**Exercise objective**
Find every line containing the string "beside" in the data below, and report how many there are, with no other words.

**Stored data**
--- START ---

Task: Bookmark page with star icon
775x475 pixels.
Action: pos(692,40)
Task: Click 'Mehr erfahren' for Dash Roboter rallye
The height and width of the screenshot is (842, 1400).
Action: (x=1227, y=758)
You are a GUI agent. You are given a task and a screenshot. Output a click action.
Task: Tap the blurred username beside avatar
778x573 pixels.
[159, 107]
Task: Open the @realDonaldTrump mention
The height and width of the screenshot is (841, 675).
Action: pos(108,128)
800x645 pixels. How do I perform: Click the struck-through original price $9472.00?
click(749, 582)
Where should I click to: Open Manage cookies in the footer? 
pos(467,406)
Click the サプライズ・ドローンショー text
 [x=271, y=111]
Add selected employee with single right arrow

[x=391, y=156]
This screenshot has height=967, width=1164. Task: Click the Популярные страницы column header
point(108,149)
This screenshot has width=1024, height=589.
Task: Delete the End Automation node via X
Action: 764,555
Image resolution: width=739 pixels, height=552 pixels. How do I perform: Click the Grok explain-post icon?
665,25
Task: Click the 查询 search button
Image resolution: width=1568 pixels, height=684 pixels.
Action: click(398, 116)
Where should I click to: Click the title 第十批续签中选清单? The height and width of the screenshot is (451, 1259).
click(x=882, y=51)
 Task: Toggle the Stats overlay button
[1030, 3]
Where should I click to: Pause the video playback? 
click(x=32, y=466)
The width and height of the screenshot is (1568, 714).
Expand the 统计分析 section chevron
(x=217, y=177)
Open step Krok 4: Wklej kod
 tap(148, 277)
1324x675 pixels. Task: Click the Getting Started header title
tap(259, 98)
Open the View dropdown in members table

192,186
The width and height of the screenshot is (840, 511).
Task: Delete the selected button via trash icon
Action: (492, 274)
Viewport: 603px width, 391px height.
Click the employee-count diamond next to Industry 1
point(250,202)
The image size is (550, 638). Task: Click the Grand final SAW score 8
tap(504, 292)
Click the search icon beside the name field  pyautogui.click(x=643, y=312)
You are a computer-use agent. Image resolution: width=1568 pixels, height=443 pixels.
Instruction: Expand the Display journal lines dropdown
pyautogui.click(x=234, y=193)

--- END ---

**Answer box**
2